Exercise prompt: Whenever the word "computer" turns up in a line of the data below, copy that line.

[Given records Boundary: Start]

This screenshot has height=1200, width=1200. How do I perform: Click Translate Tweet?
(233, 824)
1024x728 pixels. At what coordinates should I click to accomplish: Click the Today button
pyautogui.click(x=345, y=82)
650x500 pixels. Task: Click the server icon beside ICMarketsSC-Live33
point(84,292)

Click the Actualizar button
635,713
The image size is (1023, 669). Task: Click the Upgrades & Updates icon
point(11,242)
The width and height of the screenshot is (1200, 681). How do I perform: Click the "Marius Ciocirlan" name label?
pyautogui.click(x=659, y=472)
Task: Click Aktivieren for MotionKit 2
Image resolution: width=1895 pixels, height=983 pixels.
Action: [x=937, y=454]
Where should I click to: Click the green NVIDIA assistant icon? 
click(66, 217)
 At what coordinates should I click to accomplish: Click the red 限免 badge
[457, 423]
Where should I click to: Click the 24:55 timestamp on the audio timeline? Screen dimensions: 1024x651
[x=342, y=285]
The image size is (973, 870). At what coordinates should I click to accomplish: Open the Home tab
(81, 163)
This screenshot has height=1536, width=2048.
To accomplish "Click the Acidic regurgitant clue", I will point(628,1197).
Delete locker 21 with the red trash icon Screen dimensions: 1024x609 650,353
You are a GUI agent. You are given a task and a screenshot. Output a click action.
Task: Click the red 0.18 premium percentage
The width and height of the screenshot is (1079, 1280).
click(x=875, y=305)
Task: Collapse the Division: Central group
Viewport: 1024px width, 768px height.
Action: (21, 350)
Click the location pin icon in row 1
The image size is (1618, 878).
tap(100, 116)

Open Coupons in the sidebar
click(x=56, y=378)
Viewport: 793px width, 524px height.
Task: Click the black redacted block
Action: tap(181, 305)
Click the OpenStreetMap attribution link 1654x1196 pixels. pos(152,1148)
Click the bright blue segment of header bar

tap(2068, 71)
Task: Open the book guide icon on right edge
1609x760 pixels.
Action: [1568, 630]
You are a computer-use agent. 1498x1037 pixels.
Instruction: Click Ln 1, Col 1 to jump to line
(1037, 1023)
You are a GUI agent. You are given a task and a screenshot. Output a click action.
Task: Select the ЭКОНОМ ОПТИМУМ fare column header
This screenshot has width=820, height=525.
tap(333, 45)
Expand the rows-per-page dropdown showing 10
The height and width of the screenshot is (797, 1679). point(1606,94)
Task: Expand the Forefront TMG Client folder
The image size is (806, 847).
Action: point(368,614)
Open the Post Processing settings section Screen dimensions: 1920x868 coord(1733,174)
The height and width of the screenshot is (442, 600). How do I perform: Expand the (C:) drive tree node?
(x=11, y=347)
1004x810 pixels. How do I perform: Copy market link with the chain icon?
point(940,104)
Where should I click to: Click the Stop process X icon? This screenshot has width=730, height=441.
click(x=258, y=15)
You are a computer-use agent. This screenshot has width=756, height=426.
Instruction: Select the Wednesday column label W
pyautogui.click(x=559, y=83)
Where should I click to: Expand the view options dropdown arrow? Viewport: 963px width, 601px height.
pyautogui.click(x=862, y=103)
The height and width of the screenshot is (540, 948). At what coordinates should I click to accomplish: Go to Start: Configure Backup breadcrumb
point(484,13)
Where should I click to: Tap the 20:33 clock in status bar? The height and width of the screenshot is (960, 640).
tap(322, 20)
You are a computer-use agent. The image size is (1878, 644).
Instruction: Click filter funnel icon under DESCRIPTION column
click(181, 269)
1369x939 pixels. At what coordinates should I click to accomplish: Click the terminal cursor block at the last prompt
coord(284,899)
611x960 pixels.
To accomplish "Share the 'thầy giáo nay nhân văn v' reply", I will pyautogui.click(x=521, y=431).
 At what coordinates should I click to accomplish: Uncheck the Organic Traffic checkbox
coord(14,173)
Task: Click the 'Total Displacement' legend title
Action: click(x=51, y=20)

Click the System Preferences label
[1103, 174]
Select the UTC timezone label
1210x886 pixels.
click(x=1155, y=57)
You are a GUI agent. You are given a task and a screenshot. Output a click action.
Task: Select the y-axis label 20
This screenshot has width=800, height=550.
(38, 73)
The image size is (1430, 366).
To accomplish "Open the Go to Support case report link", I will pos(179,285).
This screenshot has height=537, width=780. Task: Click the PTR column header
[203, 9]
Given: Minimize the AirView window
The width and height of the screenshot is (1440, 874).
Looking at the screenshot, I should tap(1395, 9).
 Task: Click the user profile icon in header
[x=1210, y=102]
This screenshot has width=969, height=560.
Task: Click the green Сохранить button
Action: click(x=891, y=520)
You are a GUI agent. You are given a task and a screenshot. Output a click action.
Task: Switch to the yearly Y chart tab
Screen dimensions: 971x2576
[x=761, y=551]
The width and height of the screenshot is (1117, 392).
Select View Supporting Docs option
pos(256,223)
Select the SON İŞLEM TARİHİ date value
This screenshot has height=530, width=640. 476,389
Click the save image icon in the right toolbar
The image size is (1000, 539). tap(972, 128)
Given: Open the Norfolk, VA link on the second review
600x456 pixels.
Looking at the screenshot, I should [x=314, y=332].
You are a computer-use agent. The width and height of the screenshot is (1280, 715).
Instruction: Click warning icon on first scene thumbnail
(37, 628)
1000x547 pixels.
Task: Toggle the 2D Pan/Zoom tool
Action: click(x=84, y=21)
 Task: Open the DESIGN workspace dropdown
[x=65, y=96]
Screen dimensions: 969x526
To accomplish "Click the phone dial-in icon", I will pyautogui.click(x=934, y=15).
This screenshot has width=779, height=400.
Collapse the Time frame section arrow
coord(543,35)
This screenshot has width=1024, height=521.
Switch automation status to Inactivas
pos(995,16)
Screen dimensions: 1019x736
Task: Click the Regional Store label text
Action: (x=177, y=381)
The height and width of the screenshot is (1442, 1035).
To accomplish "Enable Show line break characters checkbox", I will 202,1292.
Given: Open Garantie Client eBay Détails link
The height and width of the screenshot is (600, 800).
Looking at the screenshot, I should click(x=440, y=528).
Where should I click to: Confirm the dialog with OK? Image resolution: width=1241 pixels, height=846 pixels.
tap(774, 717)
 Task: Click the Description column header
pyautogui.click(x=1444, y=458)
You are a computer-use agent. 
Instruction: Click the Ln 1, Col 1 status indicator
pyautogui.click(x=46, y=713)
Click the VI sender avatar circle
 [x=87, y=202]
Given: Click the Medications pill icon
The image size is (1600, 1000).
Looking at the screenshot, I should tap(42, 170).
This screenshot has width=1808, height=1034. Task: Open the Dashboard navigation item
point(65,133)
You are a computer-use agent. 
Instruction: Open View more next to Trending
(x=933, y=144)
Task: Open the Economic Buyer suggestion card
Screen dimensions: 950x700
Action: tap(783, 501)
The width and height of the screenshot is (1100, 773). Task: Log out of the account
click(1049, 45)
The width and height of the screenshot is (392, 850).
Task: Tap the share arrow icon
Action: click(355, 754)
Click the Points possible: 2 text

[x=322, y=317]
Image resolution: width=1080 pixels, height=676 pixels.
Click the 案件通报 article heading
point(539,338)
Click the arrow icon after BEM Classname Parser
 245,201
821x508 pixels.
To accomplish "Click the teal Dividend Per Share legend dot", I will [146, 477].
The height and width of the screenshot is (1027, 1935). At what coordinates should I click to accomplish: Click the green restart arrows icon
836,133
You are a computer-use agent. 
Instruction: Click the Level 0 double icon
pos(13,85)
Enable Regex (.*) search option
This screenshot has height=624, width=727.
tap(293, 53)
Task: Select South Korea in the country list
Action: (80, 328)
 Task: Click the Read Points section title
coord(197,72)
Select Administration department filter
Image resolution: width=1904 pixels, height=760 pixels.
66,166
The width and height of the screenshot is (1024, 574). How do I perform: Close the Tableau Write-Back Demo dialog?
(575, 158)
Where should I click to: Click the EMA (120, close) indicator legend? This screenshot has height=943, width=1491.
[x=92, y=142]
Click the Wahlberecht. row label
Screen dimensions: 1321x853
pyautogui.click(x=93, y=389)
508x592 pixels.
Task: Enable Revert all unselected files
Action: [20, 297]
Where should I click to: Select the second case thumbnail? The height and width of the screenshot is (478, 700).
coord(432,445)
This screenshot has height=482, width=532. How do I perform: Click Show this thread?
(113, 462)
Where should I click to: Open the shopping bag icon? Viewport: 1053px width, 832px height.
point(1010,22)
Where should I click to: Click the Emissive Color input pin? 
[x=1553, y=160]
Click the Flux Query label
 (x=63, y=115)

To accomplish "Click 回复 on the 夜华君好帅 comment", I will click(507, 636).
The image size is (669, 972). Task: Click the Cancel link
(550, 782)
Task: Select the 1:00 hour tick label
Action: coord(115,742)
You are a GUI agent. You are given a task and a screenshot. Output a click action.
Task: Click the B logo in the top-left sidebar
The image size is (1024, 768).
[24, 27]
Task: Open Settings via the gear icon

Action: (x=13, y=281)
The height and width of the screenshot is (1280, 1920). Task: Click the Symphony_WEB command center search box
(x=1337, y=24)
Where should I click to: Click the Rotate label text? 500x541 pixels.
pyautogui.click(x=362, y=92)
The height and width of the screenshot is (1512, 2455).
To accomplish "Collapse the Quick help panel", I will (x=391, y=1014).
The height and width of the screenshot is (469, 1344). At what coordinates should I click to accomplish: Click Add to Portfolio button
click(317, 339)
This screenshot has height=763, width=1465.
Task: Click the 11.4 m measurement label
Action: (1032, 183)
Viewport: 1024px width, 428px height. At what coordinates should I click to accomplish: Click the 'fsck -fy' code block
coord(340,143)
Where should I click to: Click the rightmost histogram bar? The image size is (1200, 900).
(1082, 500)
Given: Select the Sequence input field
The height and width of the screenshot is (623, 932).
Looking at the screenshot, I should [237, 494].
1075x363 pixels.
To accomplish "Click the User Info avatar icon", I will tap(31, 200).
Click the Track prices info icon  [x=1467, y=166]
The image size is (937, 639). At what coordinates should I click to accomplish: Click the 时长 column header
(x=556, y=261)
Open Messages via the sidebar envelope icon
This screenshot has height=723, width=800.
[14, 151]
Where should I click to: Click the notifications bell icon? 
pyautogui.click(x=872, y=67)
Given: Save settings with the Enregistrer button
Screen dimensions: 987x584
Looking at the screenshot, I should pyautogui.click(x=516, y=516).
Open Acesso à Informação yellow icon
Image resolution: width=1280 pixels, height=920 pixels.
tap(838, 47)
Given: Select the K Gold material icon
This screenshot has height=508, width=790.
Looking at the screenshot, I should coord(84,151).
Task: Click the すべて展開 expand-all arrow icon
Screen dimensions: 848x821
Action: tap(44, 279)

[Given records Boundary: End]

Exercise result:
You are a computer-use agent. 1498x1037 pixels.
You are a computer-use agent. This screenshot has width=756, height=426.
You are a computer-use agent. The image size is (1878, 644).
You are a computer-use agent. The width and height of the screenshot is (1280, 715).
You are a computer-use agent. 
You are a computer-use agent. 
You are a computer-use agent. 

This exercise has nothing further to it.